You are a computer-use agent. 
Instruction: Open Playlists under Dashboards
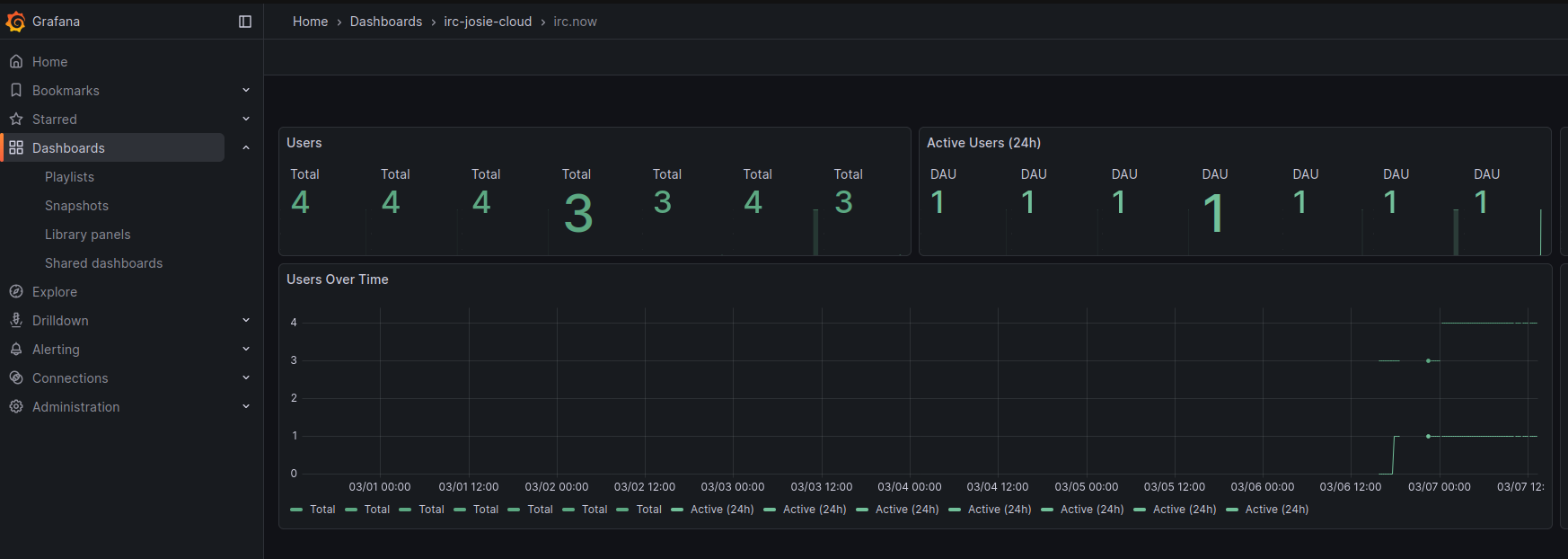tap(69, 177)
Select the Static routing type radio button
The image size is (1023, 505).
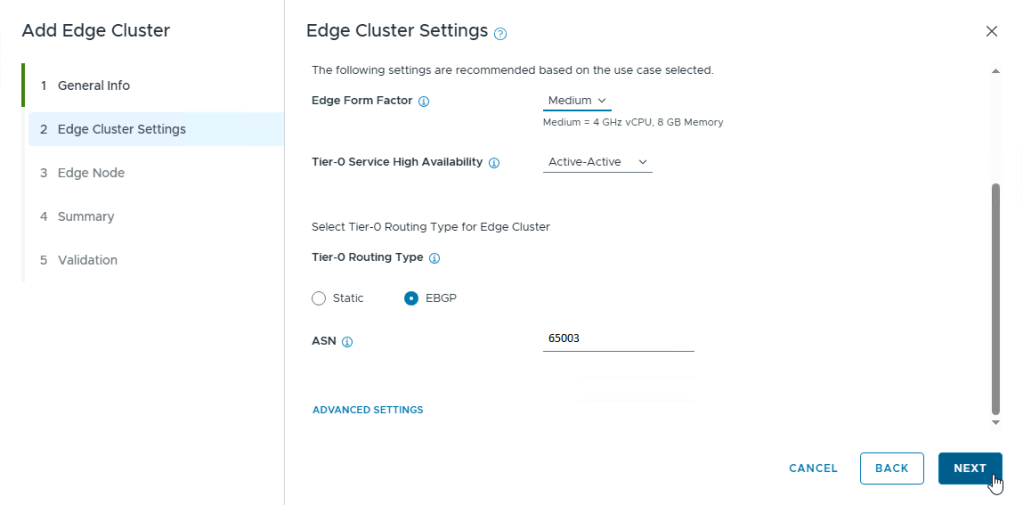tap(319, 298)
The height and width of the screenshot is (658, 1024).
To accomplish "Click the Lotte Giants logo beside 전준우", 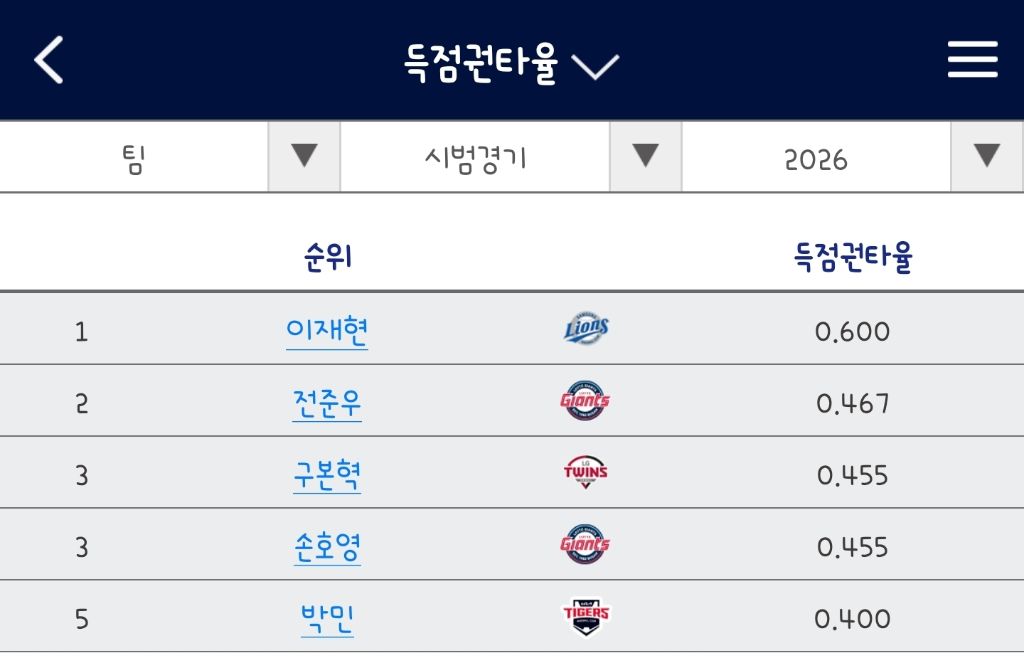I will [x=585, y=400].
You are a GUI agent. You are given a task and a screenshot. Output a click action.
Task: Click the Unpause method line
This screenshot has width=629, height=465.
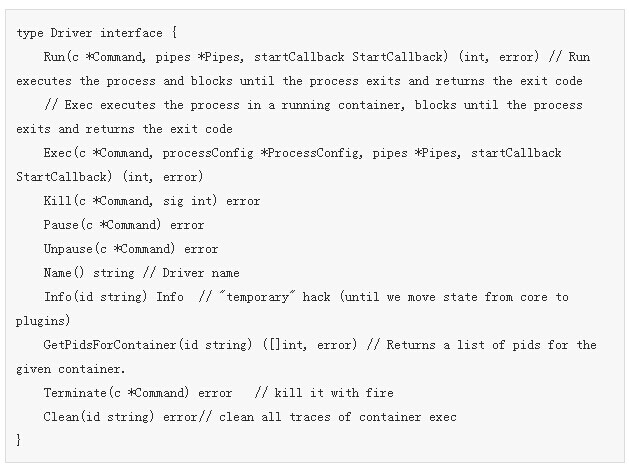(x=131, y=249)
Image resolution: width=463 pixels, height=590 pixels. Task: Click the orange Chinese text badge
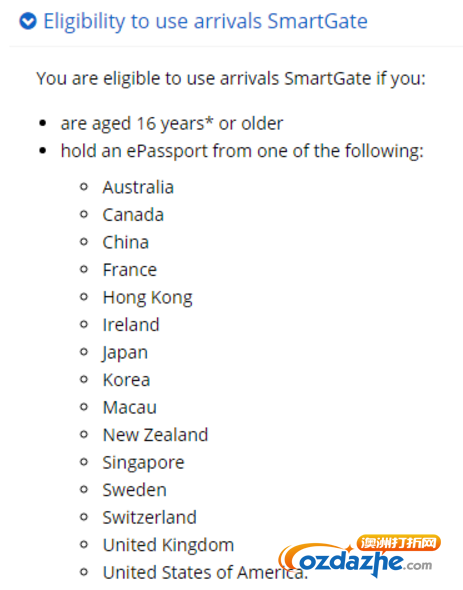coord(398,543)
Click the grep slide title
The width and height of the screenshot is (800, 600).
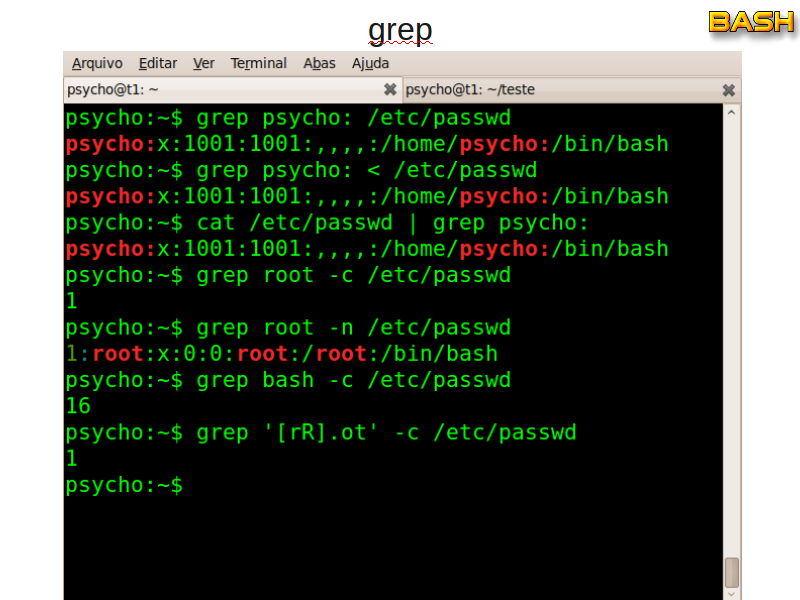click(400, 29)
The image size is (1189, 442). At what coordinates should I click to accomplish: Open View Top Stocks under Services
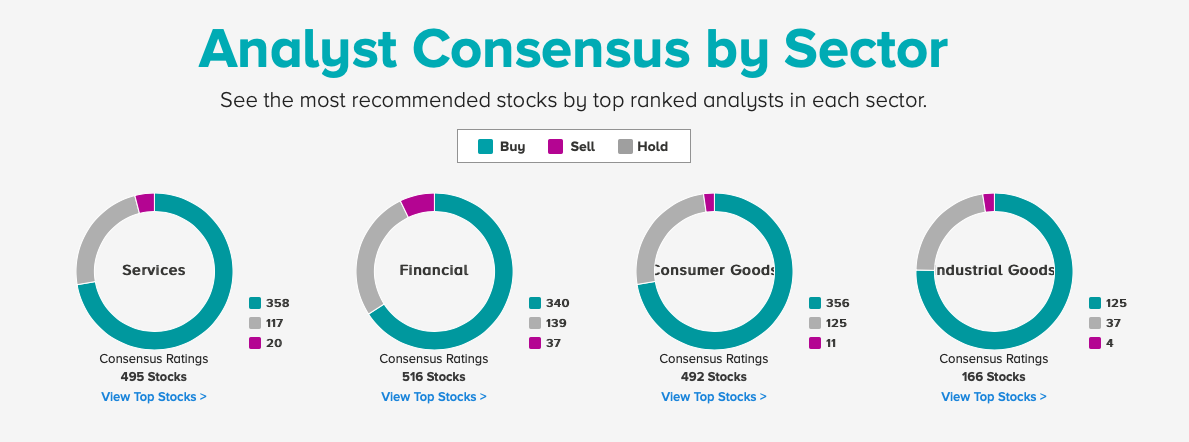(x=154, y=397)
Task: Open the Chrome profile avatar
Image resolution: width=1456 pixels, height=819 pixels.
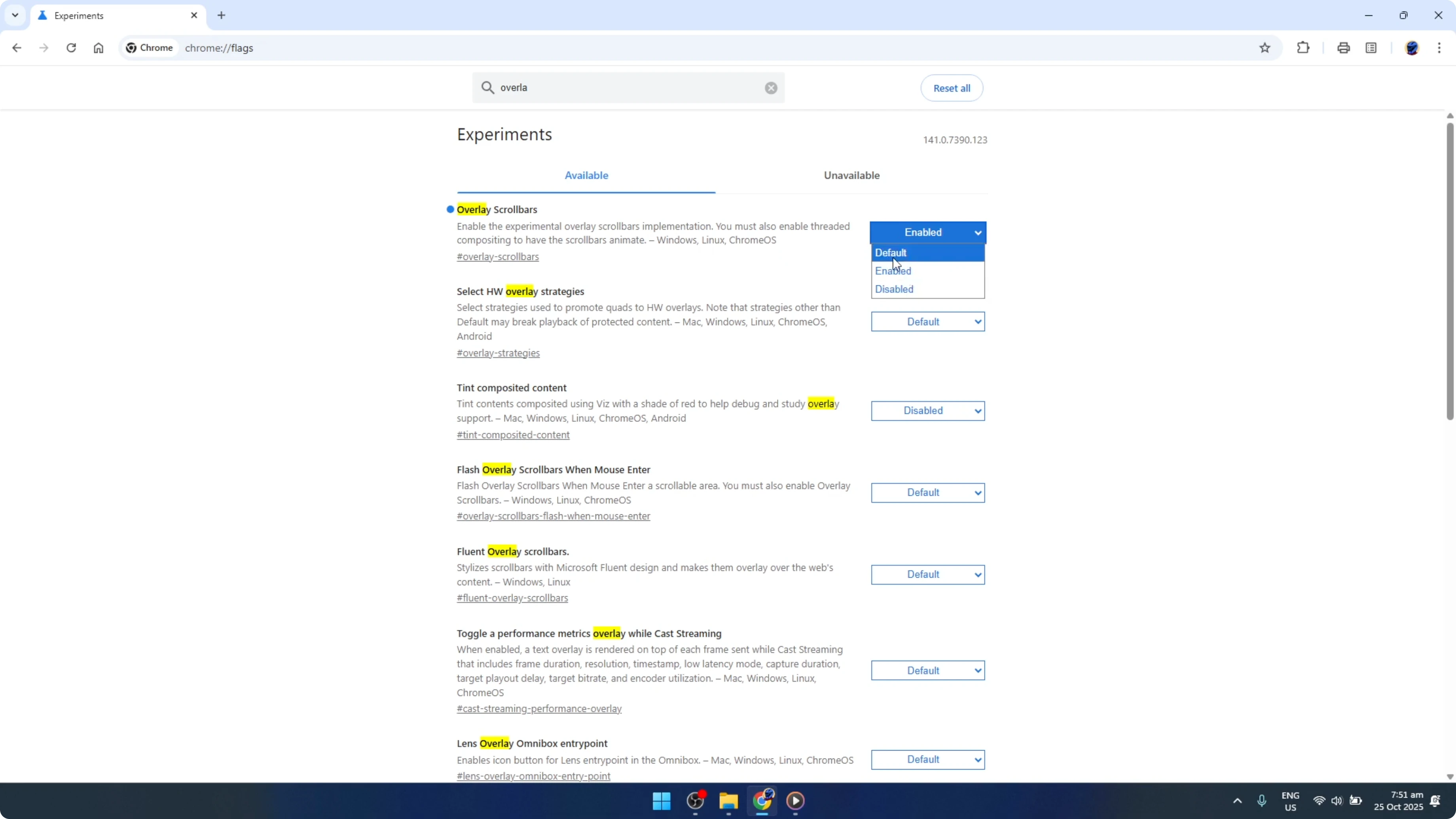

TO BE DONE> Extract every line of the material above that contains the string "height", matching case exactly, and copy each one out in full.

COMPLETE OUTPUT>
The height and width of the screenshot is (658, 1024).
This screenshot has width=629, height=465.
Image resolution: width=463 pixels, height=590 pixels. Task: Click the orange Chinese text badge
The width and height of the screenshot is (800, 600).
Image resolution: width=1456 pixels, height=819 pixels.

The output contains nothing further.